Between Art and Science: Essays in Psychotherapy and Psychiatry

Between Art and Science: Essays in Psychotherapy and Psychiatry

Between Art and Science: Essays in Psychotherapy and Psychiatry

Between Art and Science: Essays in Psychotherapy and Psychiatry


In the first collection of his essays to be published, Jeremy Holmes discusses the wider application of psychotherapy within psychiatry and suggests that psychoanalysis needs to escape from its esotericism by taking into account contemporary advances in cognitive science, family therapy and the realities of psychiatric work in a public health setting. Illustrating his arguments with literary as well as clinical examples, he emphasizes the importance of creativity in psychotherapy and the connections between the artistic and psychotherapeutic impulse.
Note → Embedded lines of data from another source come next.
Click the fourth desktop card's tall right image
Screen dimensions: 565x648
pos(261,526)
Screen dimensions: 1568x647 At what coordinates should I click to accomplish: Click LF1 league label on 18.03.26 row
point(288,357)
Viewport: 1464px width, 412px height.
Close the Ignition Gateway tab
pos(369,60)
The eclectic psychotherapist

When I first entered psychiatry as a rather callow Laingian (Laing 1960) twenty years ago, I was advised it would be as well to choose what sort of psychiatrist I wanted to be. My mornings, I was told, would be spent on the wards of the mental hospital, but the afternoons could be devoted to psychoanalysis, research or golf. Since then there have been remarkable changes in both psychiatry and psychotherapy. The dissolution of the institutions has meant that most psychiatrists work not in mental hospitals but from District General Hospital units, as I now do, spending large parts of their day in the GP Practices, Day Hospitals and Community Mental Health Centres which comprise ‘the Community’ (see Part IV). At the same time there has been an explosion of interest in psychotherapy. It can no longer be seen as a gentlemanly, post-prandial pastime; nor, given the proliferation of different forms of therapy, can there be any simple equation between psychotherapy and psychoanalysis.
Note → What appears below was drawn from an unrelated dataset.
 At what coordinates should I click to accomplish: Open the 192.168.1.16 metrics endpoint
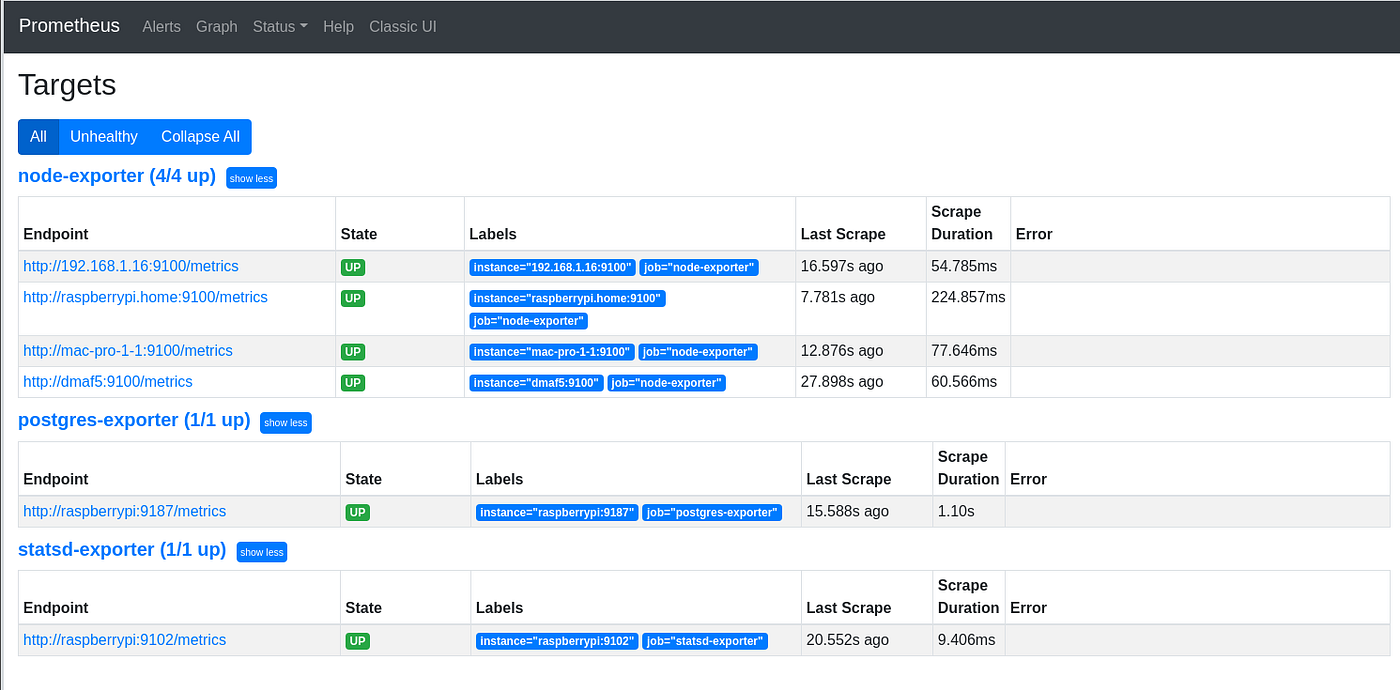tap(130, 266)
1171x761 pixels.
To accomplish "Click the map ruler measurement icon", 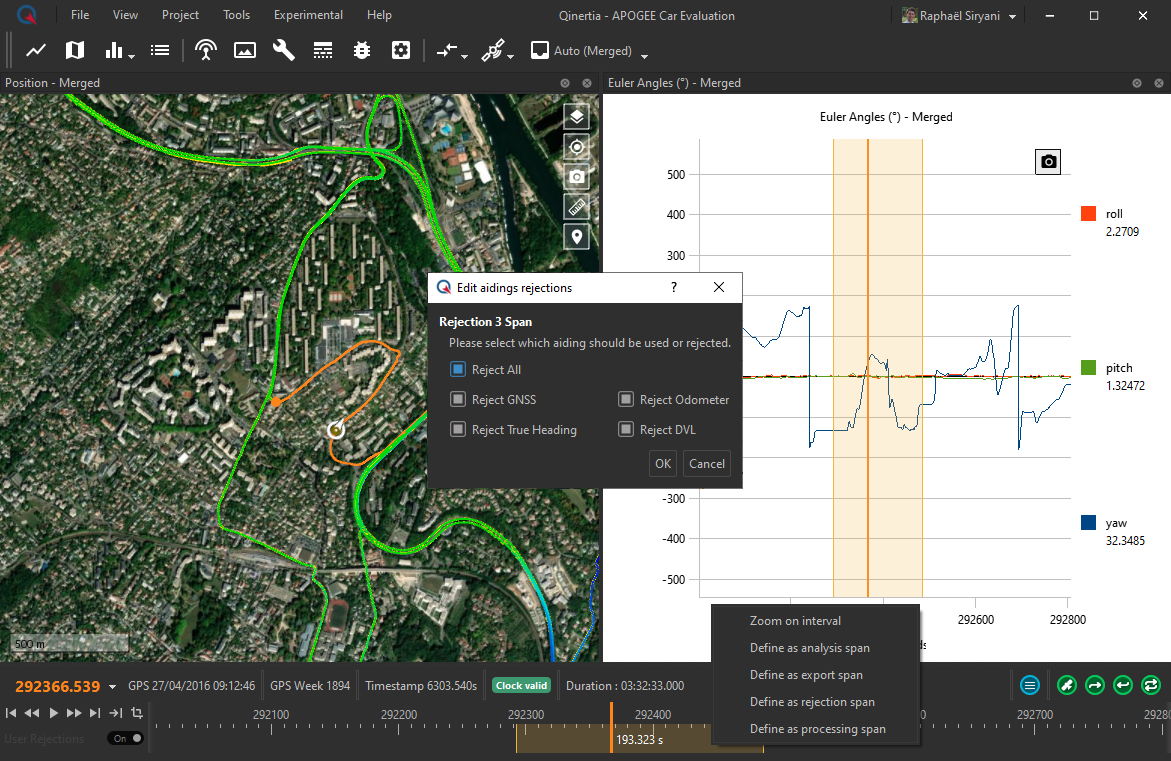I will click(x=576, y=207).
Nevertheless, the themes of that half-joking initiatory comment have not entirely disappeared. In the house of psychiatry there are many mansions: psychotherapeutic, biological and social. These are far less divided among themselves than they were, but there is still much mutual suspicion and misunderstanding. That division of the day into two halves epitomises the hybrid character of psychiatric work - and the difficulty of trying to combine a psychiatric and a psychotherapeutic vision persists (see Chapter 14). Similarly the psychotherapies show endemic fissiparity: it is not enough for one to be a psychotherapist: one must also establish whether one is a psychoanalyst, an analytic psychotherapist, a systemic therapist, a cognitive therapist or a behaviourist.

These tribal groupings within psychiatry and psychotherapy can either be seen as marking the confusion and uncertainty of disciplines still in the early stages of their evolution, or as reflecting an inherent richness and pluripotentiality. It is worth noting that the divisions within both psychiatry and psychotherapy have lessened since an acceptable ‘container’ has been created - the Royal College of Psychiatrists and the United Kingdom Standing Committee for Psychotherapy respectively (see Chapter 2).